Chaplains have been exposed as to having offered formal counseling to students, though they are not adequately qualified to do so, while others are accused of acting inappropriately with students.
"They're obviously not there for discipline, they're not there for teaching, they're not there for religious instruction nor counseling..." says Garrett. (see video below)
Then what on earth are they there for?! And more importantly, why is it only chaplains are being pursued for this role they're playing at schools? Surely if they're not there for discipline, teaching, religions instruction or counseling, then this gap could be filled by almost anyone else, yet the Government are funding a religious group solely to carry out non-religious jobs... If their religion has nothing to do with it, nor their religious expertise, why are they the only adequate candidates for this seemingly easy-to-fill, credentials-less job?
These questions resound all the more loudly in light of the constant stories coming to air about proselytization of students and chaplains pushing their religion in schools, which wouldn't occur to the same degree, if at all, if the prerequisite of Christianity and involvement with Scripture Union QLD wasn't there.

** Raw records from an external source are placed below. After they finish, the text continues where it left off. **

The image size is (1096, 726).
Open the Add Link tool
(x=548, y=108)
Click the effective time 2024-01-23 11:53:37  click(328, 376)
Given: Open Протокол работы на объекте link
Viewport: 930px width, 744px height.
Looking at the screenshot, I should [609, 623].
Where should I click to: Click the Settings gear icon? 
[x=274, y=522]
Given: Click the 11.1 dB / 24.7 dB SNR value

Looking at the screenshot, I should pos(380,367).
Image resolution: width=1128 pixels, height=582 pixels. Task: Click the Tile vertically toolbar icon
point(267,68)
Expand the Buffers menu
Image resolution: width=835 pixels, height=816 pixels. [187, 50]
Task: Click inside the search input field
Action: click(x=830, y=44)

I heard Senator Lyn Allison speak on the issues of the school chaplaincy program earlier this year at Melbourne University where she told of a few horror stories where chaplains had well overstepped the mark. From proselytizing in the playground all the way to taking students home with them for a weekend session of bible bashing in response to suicidal thoughts of which the student had informed the chaplain. Again, this wouldn't occur with non-religious, non-Scripture Union Qld affiliated people if they were offered this job. Furthermore, if we used the $222 million of tax payers money to fund professional counsellors, these sorts of issues could be addressed at the schools themselves, where currently chaplains have no counseling powers or use at all. Or better yet, put the funding into teaching jobs so that schools have access to more teachers who could undoubtedly fill this role more adequately than a chaplain.
Chaplains to me just seem to be a useless middle man, paid to be there for nothing more than a teacher's aid, ie. an extra pair of hands, and if they're informed of a student's issues and counseling needs they can do little more than pass that information on to a professional counselor to deal with, assuming they respect the guidelines of their position.
Teachers are currently untrained in the areas of counseling and thus by law can't counsel children and have to pass them onto professional counselors, much the same as the chaplains. Maybe this says something about tertiary education programs for teaching. Perhaps another area this $222 million could address, if it weren't wasted on chaplains, could be tertiary education programs for teaching and adding a counseling component that could give future teachers the appropriate qualifications to be able to counsel children. Two birds, one pay check.
I saw Tim Mander, CEO of Scripture Union Qld on ABC news last night saying something along the lines of... "Chaplains are there for the religious needs of the children". If that's the case it must be a pretty thin line between religious needs and proselytizing. So why even set up this program... We know why the chaplains are there, Christianity is losing its grip in today's world and in a last ditch effort to fight the separation of church and state it's attempting to be the guardian of our children. Clearly, just out of the goodness of their hearts. I'm sure it has nothing to do with their religion and wanting to convert and 'save' all of the godless children in our schools. Yet we open ourselves up to this danger, setting the wolves among the sheep and think that the predators' instincts will never kick in? And if they do, clearly it must just be an isolated instance, we can deal with it and move on... Rubbish... If we replace the chaplains with non-religious-affiliated average-Joes at the very least we've saved ourselves some of the issues that have already arisen in the short history of this ridiculous, poor attempt at a Christian vote gathering, program. It's about time the Labour Party started implementing useful programs the country needs, instead of focusing so hard on pandering to the religious right for support.
I can remember being in primary school when I was in grade 5 and 6 where we had high school students of about 16-17 yrs old come in each week and help out with the goings-on in the class. This was free, and I'm guessing part of the high school students curriculum, so both parties benefited. Why can't we install something similar to this if nothing else. It would cost tax payers nothing, and we're hardly lacking high school students located in close proximity to primary schools.
Either way, I want to see some evidence that the school chaplaincy program is having some positive effect on the schools with which it's involved. Show me some peer reviewed studies showing that having a chaplain has significantly aided the teacher, the students and the school.
It's incredibly important we speak up against this chaplaincy program now and make ourselves heard considering the Government is about to expand the program by introducing a further 1000 new school chaplains. This is just the latest foothold in religion's war against secularism in Australia and it needs to be addressed ASAP.